James Anderson was let off on the Level 3 charge of pushing Ravindra Jadeja during the Trent Bridge Test, but he admitted to having abused Jadeja, pushing him and acting in breach of the spirit of cricket. He also threatened to break Jadeja's teeth, the BCCI's counsel contended while appealing the sentence earlier handed to Jadeja by match referee David Boon. That sentence was successfully overturned during the hearing on Friday in Southampton.

These were two different but overlapping cases. The BCCI counsel took part in the appeal against Jadeja's sentence, but the case involving Anderson was pursued by the ICC's lawyer, as is the protocol for Level 3 charges. The BCCI counsel didn't get a chance to cross-examine Anderson during that main case but did so during the Jadeja appeal. The cross-examination was intense and aggressive, say those present, and began with the BCCI counsel addressing Anderson using some of the swear words allegedly used by the player, catching him by surprise.

The incident took place as the players were walking off for lunch on the second day of the Trent Bridge Test. Anderson had appealed for a catch at the wicket against Jadeja with the first ball of the over, after which he was seen having a word with Jadeja. Umpire Bruce Oxenford's witness statement said he intervened and asked Anderson to stop chirping. The chirping, though, continued. Anderson didn't contest the charge that he called Jadeja a "f***ing p**ck" and a "f***ing c**t".

What happened next, though, in the corridor leading to the dressing rooms had two different versions. India contended that Anderson abused Jadeja once again, in reaction to which he half-turned, and was then allegedly pushed by Anderson. England claimed Anderson acted in self-defence as Jadeja allegedly turned aggressively at Anderson. However, Anderson didn't contest MS Dhoni's statement as witness that he abused Jadeja again, and asked him to "go to his f***ing dressing room". This is also when he is said to have threatened to break Jadeja's teeth. Anderson was asked if he thought his actions were against the spirit of cricket. He said, "Yes."

With one man's word against another, the case came down to lack of video evidence of what happened in the corridor. The staircase outside the corridor, leading to the playing field, was monitored by the ACSU cameras. The staircase connecting the corridor and the dressing room, too, was monitored by the ICC cameras. There was a webcam in the corridor, but it was not ICC's, and it wasn't working on that day.

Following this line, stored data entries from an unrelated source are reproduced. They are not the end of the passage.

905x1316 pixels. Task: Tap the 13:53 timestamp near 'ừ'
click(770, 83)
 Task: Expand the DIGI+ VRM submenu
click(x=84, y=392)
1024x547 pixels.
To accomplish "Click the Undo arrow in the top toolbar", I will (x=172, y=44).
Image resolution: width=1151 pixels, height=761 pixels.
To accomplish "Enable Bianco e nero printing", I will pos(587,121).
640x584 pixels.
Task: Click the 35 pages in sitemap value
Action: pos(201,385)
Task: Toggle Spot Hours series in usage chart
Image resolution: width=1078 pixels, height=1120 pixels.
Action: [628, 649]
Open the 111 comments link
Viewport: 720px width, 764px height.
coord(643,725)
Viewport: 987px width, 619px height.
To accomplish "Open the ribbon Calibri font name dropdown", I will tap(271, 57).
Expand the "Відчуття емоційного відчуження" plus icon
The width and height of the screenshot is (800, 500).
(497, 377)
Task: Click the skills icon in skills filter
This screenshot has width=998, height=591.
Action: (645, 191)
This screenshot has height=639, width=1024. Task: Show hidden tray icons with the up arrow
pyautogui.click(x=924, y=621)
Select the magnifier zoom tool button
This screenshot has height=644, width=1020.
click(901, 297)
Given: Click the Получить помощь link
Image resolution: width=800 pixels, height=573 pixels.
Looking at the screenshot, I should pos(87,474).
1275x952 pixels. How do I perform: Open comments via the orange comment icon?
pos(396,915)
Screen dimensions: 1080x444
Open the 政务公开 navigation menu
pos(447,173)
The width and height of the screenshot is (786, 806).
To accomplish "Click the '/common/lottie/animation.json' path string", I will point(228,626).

Anderson, who has gained a reputation of being overly aggressive on the field, has, however, little history of misconduct on his official record. He has been charged only once under the ICC's Code of Conduct, back in 2007.

Indeed this charge, too, wouldn't have been laid had England's attempts at negotiations with India succeeded. India's coach Duncan Fletcher testified during the hearing that Paul Downton, managing director of England cricket, tried to convince India to lay a Level 2 charge. The judicial commissioner Gordon Lewis, who presided over the case via video link from Australia, heard that Downton tried to convince Fletcher against taking such strong action. Fletcher said that when he didn't agree, Downton threatened him with a counter charge against Jadeja - a threat that was eventually carried out.

Once the BCCI insisted on laying the charge, it became the ICC's responsibility to prosecute. However, it didn't have enough evidence to get the verdict it sought. Lack of video evidence might have got Anderson off the Level 3 charge but what has raised eyebrows is that there has been no reprimand or a lower sentence. That, though, might be explained in the detailed verdict.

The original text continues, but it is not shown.